設計の基本は仕様の理解 ――高速シリアル通信を実現するために知っておくべき最低限の知識
2)トランシーバとライン・インピーダンス
USB 2.0規格では,ライン・インピーダンスとトランシーバについても規定されています.仕様書の内容は,伝送線路理論を学んだことのある技術者にとっては入門レベルにすぎませんが,多くのディジタル回路設計者やファームウェア設計者にとっては難解なようなので,ここで概略を説明しておきましょう.
480Mbpsの信号を確実に通すためには,グラウンドに対して45Ωのインピーダンスでケーブル・エンドを終端します(図12).このときの差動インピーダンスは90Ωです.これは線間インピーダンスが90ΩのD+とD-のより対線を使用して差動信号で通信することを意味します.

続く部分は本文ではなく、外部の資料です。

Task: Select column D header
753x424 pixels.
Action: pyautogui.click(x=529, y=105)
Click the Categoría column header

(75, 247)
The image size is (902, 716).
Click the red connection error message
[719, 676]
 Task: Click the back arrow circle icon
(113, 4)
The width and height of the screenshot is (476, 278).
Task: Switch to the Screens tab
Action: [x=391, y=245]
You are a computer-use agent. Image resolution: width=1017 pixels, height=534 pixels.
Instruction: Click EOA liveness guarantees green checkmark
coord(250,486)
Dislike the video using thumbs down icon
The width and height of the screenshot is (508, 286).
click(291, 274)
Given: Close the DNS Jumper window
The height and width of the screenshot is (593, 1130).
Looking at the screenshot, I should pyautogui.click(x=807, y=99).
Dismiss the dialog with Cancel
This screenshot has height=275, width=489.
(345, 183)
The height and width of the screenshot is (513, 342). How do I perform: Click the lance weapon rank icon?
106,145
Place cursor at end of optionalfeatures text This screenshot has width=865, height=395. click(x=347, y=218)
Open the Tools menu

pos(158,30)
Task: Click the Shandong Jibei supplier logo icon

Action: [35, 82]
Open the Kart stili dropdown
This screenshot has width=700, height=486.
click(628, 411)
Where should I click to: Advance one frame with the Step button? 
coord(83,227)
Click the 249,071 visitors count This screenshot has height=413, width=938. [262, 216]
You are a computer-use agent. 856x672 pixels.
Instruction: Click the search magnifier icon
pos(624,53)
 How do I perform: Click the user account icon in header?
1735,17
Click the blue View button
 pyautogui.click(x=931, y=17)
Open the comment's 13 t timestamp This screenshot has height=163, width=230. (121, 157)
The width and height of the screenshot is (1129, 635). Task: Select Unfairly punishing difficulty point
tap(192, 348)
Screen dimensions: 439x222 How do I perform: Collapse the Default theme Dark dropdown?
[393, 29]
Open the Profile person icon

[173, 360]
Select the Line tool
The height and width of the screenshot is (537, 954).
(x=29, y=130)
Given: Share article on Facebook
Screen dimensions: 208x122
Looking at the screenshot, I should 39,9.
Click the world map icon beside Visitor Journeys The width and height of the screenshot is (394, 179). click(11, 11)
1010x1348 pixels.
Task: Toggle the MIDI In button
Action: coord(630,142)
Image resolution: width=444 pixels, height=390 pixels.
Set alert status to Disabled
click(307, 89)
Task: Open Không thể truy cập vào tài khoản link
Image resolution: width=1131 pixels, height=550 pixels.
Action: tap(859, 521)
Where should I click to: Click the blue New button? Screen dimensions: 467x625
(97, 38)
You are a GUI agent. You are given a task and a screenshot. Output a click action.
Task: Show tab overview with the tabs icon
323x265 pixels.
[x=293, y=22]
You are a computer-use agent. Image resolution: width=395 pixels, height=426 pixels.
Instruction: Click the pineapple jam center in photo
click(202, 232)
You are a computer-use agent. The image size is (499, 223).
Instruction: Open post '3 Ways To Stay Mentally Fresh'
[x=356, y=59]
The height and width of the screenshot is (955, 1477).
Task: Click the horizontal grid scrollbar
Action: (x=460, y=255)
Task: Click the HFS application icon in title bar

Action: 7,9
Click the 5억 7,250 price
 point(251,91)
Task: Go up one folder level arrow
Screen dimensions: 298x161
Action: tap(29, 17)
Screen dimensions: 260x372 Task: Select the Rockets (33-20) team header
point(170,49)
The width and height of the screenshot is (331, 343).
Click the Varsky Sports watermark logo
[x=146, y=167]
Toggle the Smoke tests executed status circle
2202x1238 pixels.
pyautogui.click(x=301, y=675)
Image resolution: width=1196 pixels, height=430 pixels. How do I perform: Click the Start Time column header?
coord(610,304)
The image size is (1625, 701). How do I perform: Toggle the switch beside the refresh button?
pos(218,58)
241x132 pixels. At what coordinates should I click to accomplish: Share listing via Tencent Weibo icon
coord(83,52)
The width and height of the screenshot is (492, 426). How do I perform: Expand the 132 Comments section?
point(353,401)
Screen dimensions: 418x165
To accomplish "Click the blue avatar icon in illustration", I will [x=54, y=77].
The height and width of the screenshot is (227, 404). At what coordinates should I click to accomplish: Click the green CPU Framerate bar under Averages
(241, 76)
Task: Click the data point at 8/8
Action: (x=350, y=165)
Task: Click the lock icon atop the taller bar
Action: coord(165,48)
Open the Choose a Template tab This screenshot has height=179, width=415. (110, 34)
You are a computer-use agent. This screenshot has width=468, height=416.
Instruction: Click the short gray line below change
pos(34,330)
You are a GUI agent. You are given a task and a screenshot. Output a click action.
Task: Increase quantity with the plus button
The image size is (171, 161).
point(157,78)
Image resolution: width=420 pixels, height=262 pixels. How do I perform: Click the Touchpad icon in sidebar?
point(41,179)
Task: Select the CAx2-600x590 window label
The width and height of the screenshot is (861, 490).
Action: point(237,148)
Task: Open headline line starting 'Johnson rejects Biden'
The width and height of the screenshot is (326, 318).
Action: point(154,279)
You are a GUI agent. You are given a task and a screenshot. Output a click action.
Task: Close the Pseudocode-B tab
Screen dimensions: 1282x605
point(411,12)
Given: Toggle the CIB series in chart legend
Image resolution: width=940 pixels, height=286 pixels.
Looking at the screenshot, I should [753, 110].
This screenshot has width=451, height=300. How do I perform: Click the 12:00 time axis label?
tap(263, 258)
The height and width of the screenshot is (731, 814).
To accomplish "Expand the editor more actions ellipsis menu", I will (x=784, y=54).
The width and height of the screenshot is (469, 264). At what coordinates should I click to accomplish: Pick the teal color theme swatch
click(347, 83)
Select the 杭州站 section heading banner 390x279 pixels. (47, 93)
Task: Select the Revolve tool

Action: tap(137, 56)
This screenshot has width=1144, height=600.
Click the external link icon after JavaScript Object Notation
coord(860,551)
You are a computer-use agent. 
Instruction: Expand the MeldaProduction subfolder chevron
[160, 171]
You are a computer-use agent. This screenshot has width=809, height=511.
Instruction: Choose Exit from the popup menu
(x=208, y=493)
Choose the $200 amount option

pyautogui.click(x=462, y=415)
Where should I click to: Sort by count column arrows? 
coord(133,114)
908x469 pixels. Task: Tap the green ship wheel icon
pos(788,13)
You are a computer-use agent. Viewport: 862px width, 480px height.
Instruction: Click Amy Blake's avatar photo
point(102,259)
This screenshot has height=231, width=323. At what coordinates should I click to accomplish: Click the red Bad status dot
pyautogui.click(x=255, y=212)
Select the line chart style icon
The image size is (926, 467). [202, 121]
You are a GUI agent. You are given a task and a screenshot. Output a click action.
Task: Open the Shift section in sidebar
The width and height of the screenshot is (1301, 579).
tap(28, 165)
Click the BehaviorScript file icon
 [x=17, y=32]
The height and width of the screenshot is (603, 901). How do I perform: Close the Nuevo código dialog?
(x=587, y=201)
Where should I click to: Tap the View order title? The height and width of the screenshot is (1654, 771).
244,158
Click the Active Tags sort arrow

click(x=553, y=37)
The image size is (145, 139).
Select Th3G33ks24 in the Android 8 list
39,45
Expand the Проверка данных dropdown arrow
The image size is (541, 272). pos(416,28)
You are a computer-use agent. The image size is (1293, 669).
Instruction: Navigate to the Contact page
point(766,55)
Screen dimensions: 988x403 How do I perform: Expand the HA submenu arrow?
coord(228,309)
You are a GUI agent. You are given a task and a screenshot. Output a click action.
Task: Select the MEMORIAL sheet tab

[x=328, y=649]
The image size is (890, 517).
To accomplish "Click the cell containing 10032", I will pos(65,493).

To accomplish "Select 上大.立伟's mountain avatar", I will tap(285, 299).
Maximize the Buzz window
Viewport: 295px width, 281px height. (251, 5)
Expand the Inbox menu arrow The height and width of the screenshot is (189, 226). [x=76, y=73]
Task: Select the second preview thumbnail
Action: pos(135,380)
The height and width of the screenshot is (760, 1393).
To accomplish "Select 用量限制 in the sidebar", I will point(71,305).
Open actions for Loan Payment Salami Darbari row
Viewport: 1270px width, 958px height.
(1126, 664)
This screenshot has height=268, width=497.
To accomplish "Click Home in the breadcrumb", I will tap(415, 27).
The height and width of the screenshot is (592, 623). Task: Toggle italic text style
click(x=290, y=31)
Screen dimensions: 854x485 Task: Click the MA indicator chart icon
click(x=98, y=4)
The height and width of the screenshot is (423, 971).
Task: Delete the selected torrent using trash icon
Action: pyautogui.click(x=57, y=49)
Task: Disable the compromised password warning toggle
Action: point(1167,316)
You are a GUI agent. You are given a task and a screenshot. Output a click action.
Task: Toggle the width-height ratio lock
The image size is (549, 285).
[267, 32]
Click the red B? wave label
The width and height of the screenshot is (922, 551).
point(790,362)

また,コモンモード(対グラウンド)出力インピーダンスはD+,D-ともに45Ωです.トランシーバはデータ信号線のD+とD-を交互に電流駆動して,JステートとKステート注3を作り出します.USBコントローラLSIのグラウンドに対してD+とD-の直流抵抗も45Ωです.インピーダンスと直流抵抗が同じということは,リアクタンス成分を持たない終端回路であることを意味します.
45Ωの抵抗で外部終端したとき,ドライバ出力電圧はグラウンドに対してD+とD-とも±400 mV±10%でなければなりません.400mVの電圧値は,ドライバの定電流出力が17.78mAであることを意味します.実際の認証テストでは,このほかのテストを通過していれば,500mVまではウェーバとして認証を取ることができます.ただし,ウェーバは暫定処置なので,今後変わる可能性があります.
〔図12〕ライン・インピーダンス
グラウンドに対して45Ωのインピーダンスでケーブル・エンドを終端する.差動インピーダンスは90Ω.
注3;「Jステート」,「Kステート」は,信号線D+またはD-の駆動状態を示す.速度によってJとKの呼称が逆転する.「Table 7-2. Low-/full-speed Signaling Levels」と「Table 7-3. High-speed Signaling Levels」という箇所で規定されている.